Dans Aurélia, un récit en prose, rédigé pour la plus grande partie chez le
docteur Emile Blanche et à sa demande, Gérard de Nerval retrace l’histoire de sa vie
intérieure depuis la rupture avec Jenny, rupture entraînée par une faute dont il
entend porter seul, la responsabilité. Ses rêves plus ou moins délirants, analysés ou
transposés, y prennent une signification ambiguë.

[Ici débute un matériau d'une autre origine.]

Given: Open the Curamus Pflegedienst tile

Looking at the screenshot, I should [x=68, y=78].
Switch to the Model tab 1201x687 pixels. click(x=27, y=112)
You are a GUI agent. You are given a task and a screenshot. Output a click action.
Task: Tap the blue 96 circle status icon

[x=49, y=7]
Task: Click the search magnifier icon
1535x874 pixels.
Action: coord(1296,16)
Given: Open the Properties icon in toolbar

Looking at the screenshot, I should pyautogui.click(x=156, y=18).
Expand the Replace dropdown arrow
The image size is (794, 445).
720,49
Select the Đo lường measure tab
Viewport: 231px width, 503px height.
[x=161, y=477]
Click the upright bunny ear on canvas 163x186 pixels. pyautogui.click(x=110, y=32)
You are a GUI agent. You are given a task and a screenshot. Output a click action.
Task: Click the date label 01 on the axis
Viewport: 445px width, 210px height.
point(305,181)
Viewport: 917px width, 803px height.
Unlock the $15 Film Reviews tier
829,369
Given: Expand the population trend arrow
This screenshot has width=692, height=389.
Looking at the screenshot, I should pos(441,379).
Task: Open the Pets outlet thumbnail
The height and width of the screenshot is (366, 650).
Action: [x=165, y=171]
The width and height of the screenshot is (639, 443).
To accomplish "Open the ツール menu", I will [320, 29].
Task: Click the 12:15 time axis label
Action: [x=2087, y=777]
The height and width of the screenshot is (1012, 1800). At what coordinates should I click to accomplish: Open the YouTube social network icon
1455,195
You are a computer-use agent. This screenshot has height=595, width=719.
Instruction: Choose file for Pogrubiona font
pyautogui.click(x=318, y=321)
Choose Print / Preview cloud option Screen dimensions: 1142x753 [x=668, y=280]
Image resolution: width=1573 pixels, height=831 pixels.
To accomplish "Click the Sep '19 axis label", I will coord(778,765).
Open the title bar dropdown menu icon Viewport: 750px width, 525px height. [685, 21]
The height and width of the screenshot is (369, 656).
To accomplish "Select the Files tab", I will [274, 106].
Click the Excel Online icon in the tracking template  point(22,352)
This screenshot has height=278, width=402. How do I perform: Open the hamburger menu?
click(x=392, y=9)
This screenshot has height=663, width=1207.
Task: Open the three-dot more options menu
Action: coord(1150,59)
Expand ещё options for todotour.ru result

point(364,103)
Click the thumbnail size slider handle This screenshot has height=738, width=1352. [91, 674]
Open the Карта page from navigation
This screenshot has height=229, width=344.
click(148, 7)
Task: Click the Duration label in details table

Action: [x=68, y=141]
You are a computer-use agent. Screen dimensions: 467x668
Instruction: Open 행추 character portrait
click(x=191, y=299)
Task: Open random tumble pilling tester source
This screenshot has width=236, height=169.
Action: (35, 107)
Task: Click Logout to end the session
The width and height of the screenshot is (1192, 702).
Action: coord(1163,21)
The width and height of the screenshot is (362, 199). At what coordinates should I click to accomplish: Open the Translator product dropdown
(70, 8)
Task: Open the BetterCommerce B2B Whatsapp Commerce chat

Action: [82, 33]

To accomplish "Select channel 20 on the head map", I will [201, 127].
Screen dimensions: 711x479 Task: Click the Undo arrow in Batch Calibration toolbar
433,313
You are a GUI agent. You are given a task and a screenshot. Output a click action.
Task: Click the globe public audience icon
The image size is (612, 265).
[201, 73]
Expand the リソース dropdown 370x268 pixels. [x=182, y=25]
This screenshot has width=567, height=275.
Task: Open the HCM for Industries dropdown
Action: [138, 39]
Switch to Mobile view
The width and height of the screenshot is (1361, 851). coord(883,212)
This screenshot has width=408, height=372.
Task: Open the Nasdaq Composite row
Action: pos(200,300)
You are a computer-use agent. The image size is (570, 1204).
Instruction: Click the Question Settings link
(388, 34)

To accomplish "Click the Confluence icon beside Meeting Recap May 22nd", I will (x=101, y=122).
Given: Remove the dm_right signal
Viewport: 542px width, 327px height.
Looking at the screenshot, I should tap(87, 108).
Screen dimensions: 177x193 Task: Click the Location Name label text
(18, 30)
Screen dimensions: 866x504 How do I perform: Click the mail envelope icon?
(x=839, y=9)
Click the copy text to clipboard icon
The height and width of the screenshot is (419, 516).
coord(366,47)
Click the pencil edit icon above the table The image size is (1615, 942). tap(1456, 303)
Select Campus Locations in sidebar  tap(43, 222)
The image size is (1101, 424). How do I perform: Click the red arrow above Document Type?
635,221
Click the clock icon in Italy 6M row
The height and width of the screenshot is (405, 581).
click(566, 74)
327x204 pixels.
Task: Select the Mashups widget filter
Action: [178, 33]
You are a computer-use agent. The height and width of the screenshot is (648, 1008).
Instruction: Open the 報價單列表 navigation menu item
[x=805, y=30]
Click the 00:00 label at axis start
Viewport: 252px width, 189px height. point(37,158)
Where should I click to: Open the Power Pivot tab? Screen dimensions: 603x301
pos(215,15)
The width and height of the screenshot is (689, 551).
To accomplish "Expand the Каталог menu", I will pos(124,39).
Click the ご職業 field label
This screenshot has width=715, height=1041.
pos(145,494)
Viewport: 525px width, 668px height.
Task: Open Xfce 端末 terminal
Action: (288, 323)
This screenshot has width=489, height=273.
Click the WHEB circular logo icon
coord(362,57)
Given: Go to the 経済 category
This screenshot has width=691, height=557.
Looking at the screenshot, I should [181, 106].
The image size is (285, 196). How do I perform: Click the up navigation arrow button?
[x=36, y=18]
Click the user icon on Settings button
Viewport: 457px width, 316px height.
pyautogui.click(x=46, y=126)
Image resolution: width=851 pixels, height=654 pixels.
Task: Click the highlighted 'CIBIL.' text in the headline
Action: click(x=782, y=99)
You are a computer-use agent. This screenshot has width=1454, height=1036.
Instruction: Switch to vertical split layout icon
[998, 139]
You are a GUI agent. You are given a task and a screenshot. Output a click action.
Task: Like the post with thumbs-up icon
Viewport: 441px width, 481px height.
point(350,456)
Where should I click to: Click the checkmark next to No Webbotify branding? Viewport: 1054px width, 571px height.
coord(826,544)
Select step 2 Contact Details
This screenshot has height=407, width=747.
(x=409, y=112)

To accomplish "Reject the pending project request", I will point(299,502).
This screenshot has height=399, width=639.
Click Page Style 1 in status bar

Ce sont des témoignages cliniques fournis par le malade lui-même, mais ce
sont aussi les images d’une méditation exaltée. Il se persuade en effet, qu’une
correspondance existe entre les évènements de notre vie quotidienne et les
mystères de l’au-delà. Le songe lui apparaît comme un moyen de passer d’une
sphère à l’autre, de saisir le sens caché que révèlent nos aventures terrestres, de
percer les « portes d’ivoire ou de corne qui nous séparent du monde invisible ». En
même temps il s’attache à considérer les crises qu’il a traversées comme des
épreuves purificatrices.
Dans ces états seconds, il a connu certes, après de folles extases, des
retombées, des angoisses, des paniques ; il a eu des hallucinations terribles, des
visions de déluge et d’apocalypse. Une nuit cependant lui est venue une illumination
radieuse ; la déesse mystérieuse à laquelle il a voué un culte apparaît et lui dit : « Je
suis la même que Marie, la même que ta mère, la même aussi que sous toutes les
formes, tu as toujours aimée. A chacune de tes épreuves, j’ai quitté l’un des
masques dont je voile mes traits, et bientôt tu me verras telle que je suis. » (p. 399)
Dès lors, il s’est senti pardonné et sauvé. Au cours d’un dernier rêve, Aurélia
qu’il avait cru perdre en perdant Jenny, Aurélia, archétype de toute beauté incarnée
en des formes éphémères, est retrouvée, brillant au firmament d’un éclat éternel.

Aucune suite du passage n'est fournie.